I, ACP Shish Ram, Enquiry Officer, charge you, ASI Banshi Dha, No. 710/D (PIS No.28680279), Const. Rohtash Kumar, No. 2976/PCR (PIS No. 28822804) and Const. (Dvr.) Daya nand, No. 4660/PCR (PIS No. 29860209) that while posted in South West Zone/PCR, you were detailed for duty on PCR Van (Zeba-89) from 9AM to 8 PM on 27.2.2004 as Incharge van, gunman and driver. At about 6/7 PM, PCR van, (Zebra-89) was allegedly seen chasing a white colour maruti car No. DL-4C-H/6895 on Chawla-Nanak Heri Road. The said car fell down in the ditch at it lost balance after crossing village Badu Sarai near a bridge. The staff of PCR van Zebra-89 requested some villagers to help them to lift with the help of tractor as it could not be taken out manually.
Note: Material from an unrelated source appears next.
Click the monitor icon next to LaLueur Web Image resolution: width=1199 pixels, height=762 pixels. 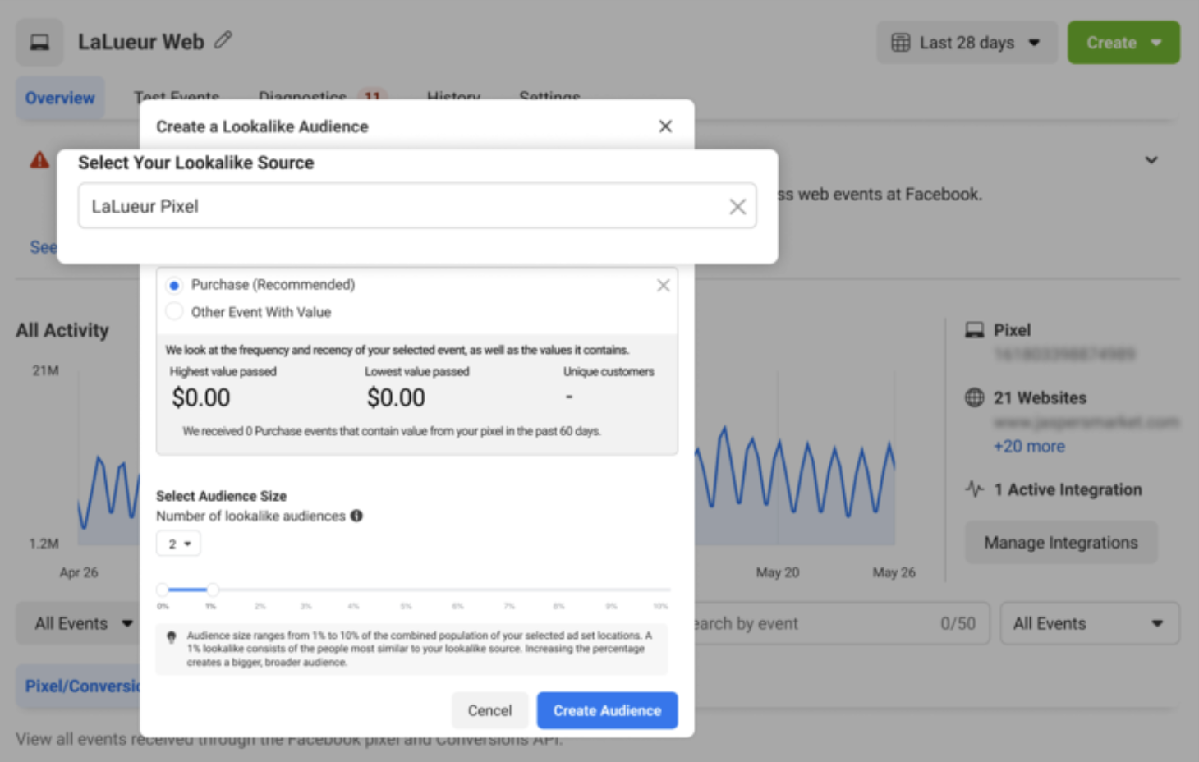39,43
The said maruti car No. DL-4CH-68989 was full of illicit liquor and two persons who were traveling that car, were evacuated from the car by the PCR staff and made to sit in the PCR van. After that Nardeep @ Nitu s/o Shri Surender Singh r/o Village- Badu Sarai brought his tractor at the spot and PCR staff, with the help of villagers, tractor and ropes, took out the maruti car from the ditch and towed it to safer place. The staff of PCR, neither informed CPCR nor Zonal control room during and after the incident. Shri Nardeep @ Nitu found one reliance mobile phone at the spot near maruti car and handed over it Const. (Dvr.) Daya Nand, who reportedly returned to accused as it relates to them and also intimated the name of one accused Satish to Inspr. S.K. Rathi during the enquiry conducted by him. It clearly shows that the intention of PCR staff was malafide and they have let off the criminals in the Maruti car for some ulterior motive. While towing away the Maruti car, the driver of the tractor had an altercation with the driver of one RTV No. DL-IV-8638 which was coming from opposite side and because of the narrow road, they were not able to pass each other. The driver of RTV called the police and that it how the entire incident came to notice.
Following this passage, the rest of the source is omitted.